**BRIEF**
Print the records below exactly as they are, starting at the line that contains "Where should I click to: Toggle the Phantom" and ending at the line that contains "will [x=747, y=44].".

**RECORD LIST**

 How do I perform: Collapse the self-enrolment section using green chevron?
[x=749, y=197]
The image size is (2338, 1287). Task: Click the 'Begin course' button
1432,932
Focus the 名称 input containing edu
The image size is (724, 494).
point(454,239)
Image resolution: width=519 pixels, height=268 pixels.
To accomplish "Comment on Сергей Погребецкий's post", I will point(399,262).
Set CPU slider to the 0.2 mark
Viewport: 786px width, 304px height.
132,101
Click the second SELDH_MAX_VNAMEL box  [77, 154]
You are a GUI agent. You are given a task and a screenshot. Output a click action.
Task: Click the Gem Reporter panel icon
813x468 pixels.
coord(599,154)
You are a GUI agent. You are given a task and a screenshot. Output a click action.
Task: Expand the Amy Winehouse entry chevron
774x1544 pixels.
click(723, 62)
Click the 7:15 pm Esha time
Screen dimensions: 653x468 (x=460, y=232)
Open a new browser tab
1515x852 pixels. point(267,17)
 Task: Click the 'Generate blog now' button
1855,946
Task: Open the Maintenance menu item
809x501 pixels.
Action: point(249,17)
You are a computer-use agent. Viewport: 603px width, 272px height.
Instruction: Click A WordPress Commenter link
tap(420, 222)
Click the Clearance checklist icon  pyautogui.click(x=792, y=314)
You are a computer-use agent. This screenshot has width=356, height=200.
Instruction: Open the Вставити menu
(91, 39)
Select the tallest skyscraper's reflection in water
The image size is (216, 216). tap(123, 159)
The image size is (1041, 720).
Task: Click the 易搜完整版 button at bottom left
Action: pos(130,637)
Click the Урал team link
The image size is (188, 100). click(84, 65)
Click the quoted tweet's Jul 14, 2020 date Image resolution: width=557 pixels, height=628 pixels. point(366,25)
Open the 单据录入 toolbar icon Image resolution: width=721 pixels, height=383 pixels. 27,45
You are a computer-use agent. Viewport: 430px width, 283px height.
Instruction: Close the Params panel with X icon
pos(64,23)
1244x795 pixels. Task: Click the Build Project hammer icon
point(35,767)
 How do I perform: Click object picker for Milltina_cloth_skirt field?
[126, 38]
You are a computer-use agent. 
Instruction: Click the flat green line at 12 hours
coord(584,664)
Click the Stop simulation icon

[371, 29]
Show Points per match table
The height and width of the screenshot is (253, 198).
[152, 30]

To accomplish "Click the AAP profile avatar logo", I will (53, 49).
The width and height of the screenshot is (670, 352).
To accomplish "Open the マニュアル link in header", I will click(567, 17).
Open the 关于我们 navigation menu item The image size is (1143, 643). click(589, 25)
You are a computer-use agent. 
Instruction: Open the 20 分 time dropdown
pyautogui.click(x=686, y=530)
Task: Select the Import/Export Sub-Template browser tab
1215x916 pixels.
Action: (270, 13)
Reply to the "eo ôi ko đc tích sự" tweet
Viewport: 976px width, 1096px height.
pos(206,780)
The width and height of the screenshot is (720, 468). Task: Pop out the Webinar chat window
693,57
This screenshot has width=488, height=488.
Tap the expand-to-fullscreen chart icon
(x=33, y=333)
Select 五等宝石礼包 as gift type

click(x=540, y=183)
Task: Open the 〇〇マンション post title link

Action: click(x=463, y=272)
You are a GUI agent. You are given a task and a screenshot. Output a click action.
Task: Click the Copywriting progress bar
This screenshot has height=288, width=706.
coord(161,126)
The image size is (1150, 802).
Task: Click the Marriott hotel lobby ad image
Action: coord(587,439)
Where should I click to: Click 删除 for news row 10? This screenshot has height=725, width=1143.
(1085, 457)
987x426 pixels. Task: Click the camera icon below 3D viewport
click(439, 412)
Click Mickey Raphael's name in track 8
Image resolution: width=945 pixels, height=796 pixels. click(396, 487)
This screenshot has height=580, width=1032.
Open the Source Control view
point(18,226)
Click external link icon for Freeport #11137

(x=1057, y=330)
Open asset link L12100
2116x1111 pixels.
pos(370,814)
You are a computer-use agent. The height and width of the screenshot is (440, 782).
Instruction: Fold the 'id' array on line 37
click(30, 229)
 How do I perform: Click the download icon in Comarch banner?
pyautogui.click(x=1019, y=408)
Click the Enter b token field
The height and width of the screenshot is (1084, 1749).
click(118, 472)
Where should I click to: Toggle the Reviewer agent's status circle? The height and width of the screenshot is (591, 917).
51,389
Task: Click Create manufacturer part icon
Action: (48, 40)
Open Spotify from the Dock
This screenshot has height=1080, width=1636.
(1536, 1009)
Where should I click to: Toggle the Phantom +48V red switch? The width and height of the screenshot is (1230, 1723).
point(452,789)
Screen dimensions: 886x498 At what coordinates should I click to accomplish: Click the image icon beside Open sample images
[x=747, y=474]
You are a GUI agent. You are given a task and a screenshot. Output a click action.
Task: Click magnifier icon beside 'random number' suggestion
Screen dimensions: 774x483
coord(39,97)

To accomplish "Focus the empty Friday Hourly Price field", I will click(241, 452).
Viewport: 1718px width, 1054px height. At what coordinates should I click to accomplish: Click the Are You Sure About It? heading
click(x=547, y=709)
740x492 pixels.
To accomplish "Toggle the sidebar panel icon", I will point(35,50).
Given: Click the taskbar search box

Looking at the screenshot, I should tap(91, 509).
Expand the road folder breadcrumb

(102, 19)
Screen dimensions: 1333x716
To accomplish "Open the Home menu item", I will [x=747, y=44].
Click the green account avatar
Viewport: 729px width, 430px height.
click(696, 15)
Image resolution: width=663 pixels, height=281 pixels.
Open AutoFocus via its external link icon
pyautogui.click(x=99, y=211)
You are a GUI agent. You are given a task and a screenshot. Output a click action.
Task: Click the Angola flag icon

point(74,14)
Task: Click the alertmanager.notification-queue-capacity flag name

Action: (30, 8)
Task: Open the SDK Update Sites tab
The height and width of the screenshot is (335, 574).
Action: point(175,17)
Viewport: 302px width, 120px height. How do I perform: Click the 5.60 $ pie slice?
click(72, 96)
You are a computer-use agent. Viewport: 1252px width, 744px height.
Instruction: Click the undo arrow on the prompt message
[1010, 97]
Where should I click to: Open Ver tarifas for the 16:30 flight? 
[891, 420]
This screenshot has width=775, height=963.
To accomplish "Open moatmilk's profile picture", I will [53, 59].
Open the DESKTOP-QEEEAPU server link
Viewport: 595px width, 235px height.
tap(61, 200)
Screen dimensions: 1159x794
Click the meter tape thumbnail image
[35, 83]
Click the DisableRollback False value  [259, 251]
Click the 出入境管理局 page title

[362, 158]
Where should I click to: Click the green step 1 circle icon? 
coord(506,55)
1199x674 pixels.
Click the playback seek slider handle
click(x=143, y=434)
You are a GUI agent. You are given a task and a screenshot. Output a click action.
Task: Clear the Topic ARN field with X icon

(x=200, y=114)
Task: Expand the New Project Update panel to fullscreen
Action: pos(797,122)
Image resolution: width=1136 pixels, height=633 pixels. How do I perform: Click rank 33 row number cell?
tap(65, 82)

**COMPLETE RESPONSE**
Where should I click to: Toggle the Phantom +48V red switch? The width and height of the screenshot is (1230, 1723).
point(452,789)
Screen dimensions: 886x498 At what coordinates should I click to accomplish: Click the image icon beside Open sample images
[x=747, y=474]
You are a GUI agent. You are given a task and a screenshot. Output a click action.
Task: Click magnifier icon beside 'random number' suggestion
Screen dimensions: 774x483
coord(39,97)

To accomplish "Focus the empty Friday Hourly Price field", I will click(241, 452).
Viewport: 1718px width, 1054px height. At what coordinates should I click to accomplish: Click the Are You Sure About It? heading
click(x=547, y=709)
740x492 pixels.
To accomplish "Toggle the sidebar panel icon", I will point(35,50).
Given: Click the taskbar search box

Looking at the screenshot, I should tap(91, 509).
Expand the road folder breadcrumb

(102, 19)
Screen dimensions: 1333x716
To accomplish "Open the Home menu item", I will [x=747, y=44].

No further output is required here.